• To do
Copy exactly the lines from the first line of the records below through the line containing "Task: Open the Choose language dropdown", including both, and nothing else.

[Source records]
________
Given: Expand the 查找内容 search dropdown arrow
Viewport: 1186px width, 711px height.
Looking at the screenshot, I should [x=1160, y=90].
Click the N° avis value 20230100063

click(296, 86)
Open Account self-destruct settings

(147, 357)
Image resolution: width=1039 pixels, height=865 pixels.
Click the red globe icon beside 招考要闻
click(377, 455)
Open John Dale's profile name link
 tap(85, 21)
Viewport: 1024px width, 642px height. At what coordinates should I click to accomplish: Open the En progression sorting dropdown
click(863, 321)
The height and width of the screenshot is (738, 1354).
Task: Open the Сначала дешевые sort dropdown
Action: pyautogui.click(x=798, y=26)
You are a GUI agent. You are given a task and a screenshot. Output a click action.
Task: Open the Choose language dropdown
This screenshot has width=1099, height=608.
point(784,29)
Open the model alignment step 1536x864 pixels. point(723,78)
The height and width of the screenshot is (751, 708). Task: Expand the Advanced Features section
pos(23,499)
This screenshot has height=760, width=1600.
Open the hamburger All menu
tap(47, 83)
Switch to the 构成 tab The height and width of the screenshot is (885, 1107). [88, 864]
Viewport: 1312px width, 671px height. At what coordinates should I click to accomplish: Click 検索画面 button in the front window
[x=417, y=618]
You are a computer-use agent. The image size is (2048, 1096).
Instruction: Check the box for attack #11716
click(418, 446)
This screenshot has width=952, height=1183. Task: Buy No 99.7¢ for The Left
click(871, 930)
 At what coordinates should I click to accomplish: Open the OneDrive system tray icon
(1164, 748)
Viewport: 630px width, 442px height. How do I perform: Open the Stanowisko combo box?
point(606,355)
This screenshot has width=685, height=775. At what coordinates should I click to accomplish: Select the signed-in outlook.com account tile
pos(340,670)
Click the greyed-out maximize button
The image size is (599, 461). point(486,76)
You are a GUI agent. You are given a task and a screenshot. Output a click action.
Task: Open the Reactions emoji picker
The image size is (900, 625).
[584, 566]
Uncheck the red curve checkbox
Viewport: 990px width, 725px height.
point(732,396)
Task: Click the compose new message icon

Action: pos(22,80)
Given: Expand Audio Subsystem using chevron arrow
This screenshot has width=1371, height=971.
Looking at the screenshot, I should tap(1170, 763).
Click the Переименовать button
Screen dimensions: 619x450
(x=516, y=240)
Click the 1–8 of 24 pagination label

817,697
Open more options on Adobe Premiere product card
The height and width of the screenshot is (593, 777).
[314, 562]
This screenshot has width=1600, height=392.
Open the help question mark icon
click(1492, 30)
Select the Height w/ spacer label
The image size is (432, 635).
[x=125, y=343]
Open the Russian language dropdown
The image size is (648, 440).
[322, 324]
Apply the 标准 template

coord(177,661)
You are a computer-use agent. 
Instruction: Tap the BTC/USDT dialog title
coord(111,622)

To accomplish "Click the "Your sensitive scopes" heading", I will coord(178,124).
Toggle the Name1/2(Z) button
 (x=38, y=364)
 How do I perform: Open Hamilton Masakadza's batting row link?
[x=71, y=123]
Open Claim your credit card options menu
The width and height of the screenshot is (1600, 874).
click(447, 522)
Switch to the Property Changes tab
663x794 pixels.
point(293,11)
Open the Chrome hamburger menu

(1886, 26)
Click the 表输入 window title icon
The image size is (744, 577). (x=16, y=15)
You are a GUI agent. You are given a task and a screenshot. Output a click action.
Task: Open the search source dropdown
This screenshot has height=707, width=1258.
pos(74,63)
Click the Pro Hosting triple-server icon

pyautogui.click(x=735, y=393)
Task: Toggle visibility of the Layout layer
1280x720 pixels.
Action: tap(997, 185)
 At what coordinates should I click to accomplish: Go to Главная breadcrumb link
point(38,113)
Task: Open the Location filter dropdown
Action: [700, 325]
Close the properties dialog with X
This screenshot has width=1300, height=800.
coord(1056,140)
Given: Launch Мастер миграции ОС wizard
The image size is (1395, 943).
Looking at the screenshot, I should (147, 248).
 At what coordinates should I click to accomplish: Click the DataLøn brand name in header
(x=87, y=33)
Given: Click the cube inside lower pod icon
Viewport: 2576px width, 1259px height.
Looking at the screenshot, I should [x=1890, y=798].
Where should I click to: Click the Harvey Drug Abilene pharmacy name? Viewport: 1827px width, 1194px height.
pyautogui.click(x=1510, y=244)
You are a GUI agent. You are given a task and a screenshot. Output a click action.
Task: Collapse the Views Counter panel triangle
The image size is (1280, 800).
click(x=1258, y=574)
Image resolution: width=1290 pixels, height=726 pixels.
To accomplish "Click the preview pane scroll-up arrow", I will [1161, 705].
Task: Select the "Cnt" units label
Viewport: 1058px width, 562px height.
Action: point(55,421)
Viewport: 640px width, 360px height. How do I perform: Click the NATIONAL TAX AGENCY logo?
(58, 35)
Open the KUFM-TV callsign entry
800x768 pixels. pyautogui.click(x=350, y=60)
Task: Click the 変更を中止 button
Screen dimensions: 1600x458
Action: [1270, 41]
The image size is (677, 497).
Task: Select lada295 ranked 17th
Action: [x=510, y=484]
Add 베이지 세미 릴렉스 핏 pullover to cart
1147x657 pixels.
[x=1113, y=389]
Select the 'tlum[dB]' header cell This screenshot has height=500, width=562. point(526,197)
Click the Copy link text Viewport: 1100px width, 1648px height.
________
• Worked solution
Given: Expand the 查找内容 search dropdown arrow
Viewport: 1186px width, 711px height.
Looking at the screenshot, I should [x=1160, y=90].
Click the N° avis value 20230100063

click(296, 86)
Open Account self-destruct settings

(147, 357)
Image resolution: width=1039 pixels, height=865 pixels.
Click the red globe icon beside 招考要闻
click(377, 455)
Open John Dale's profile name link
 tap(85, 21)
Viewport: 1024px width, 642px height. At what coordinates should I click to accomplish: Open the En progression sorting dropdown
click(863, 321)
The height and width of the screenshot is (738, 1354).
Task: Open the Сначала дешевые sort dropdown
Action: pyautogui.click(x=798, y=26)
You are a GUI agent. You are given a task and a screenshot. Output a click action.
Task: Open the Choose language dropdown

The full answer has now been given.